Directions
Pictures excluded, output exactly the lines from the one containing "Image resolution: width=550" through the last line of the listing below.

Extracted material
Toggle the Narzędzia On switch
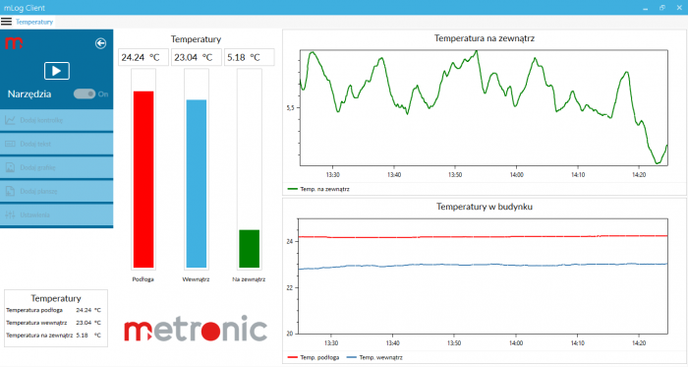This screenshot has width=688, height=367. pyautogui.click(x=85, y=93)
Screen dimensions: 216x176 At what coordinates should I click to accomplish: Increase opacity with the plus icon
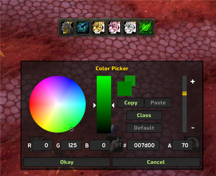coord(193,82)
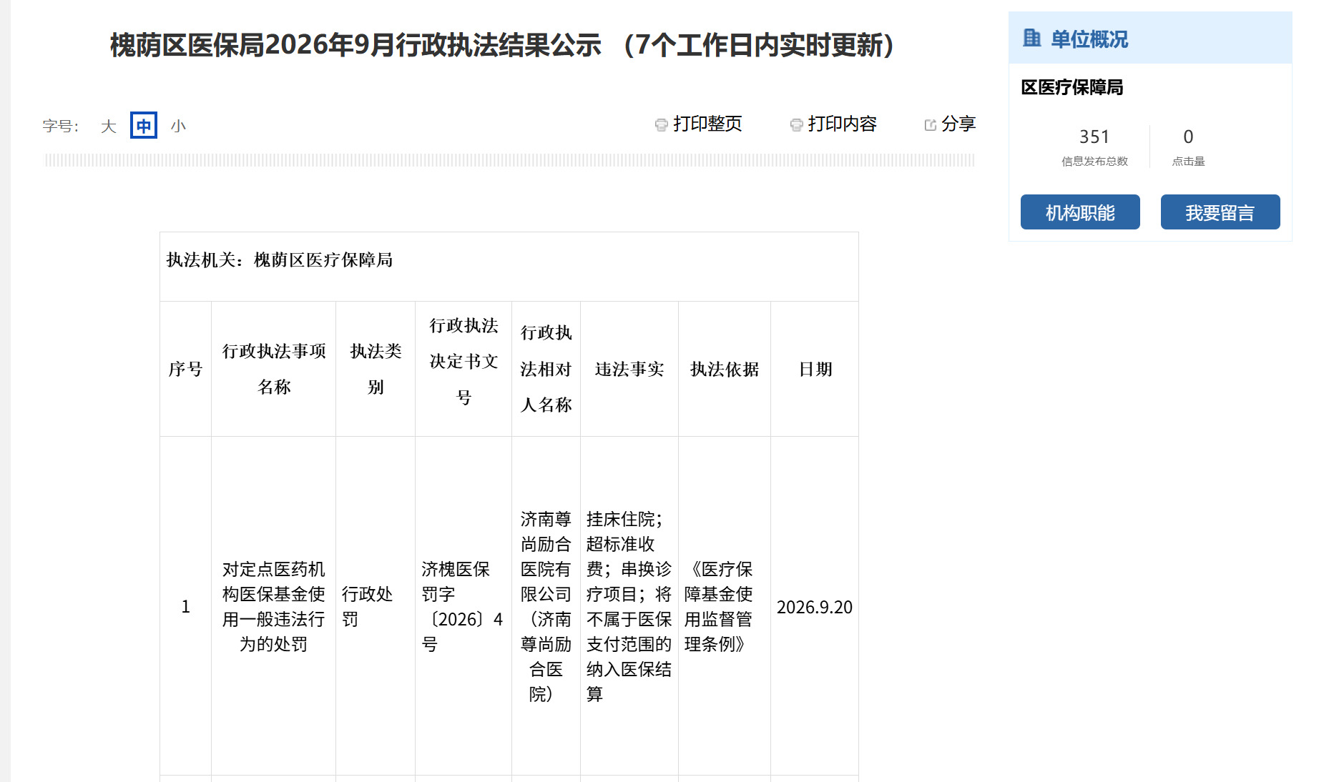Click the 单位概况 panel header

1150,38
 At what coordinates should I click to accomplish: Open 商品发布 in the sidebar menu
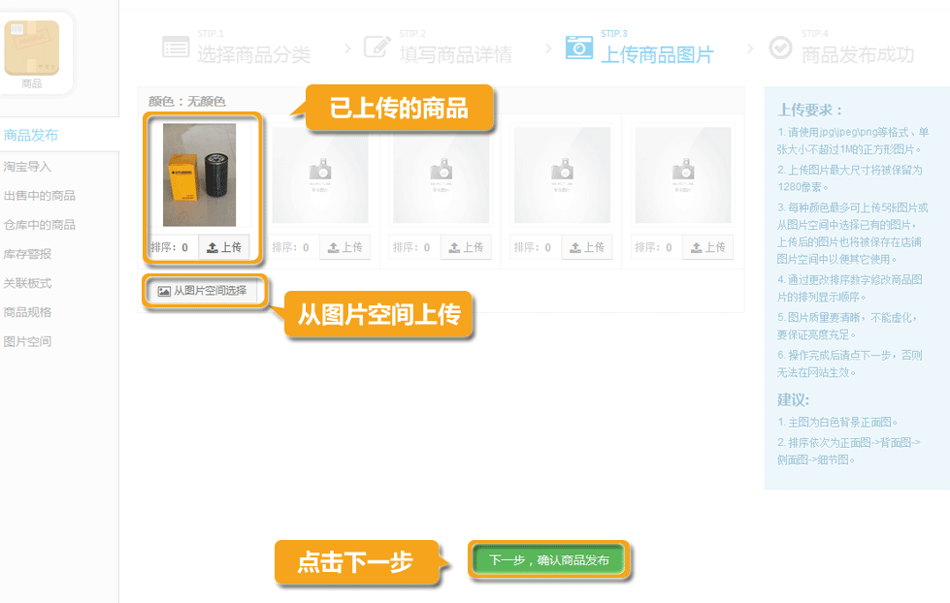coord(31,135)
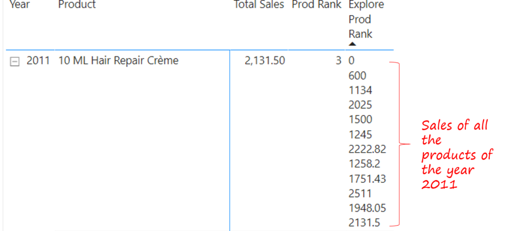The image size is (505, 231).
Task: Click the value 0 in Explore Prod Rank
Action: [352, 61]
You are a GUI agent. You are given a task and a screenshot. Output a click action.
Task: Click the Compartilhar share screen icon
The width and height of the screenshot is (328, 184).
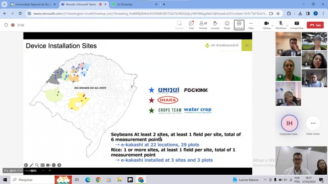click(296, 24)

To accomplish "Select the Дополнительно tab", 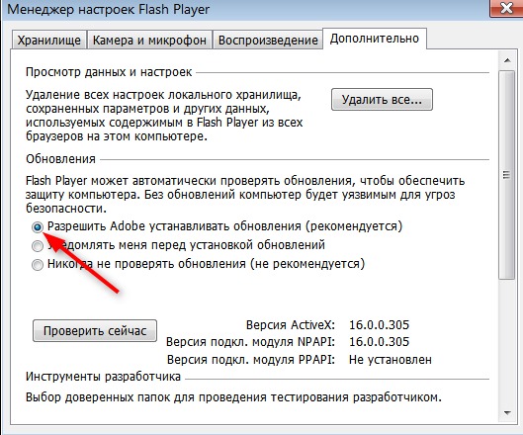I will click(x=375, y=39).
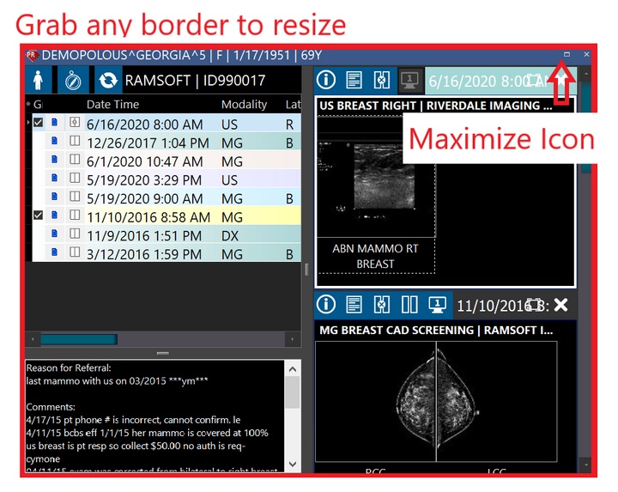Select the 5/19/2020 3:29 PM US study
The image size is (618, 492).
click(x=144, y=179)
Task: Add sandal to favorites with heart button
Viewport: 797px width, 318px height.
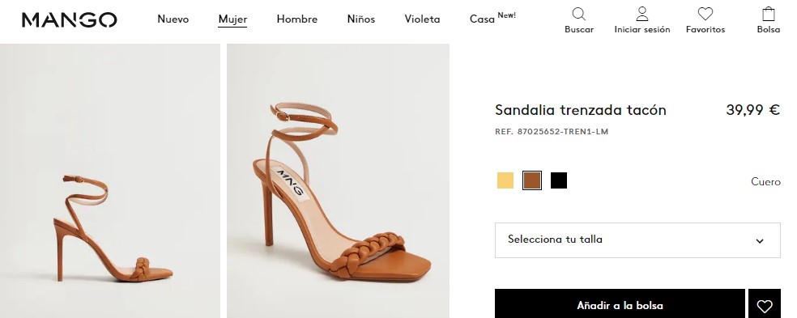Action: 765,306
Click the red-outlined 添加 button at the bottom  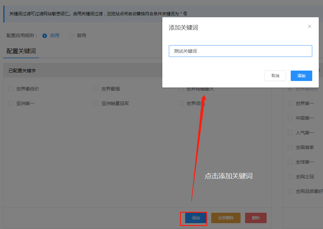196,218
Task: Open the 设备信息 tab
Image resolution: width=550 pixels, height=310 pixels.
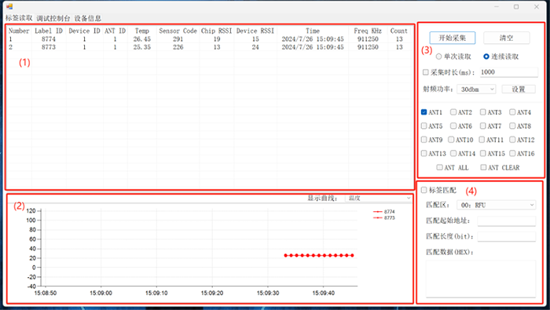Action: (x=88, y=18)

Response to the exercise
Image resolution: width=550 pixels, height=310 pixels.
Action: (x=88, y=18)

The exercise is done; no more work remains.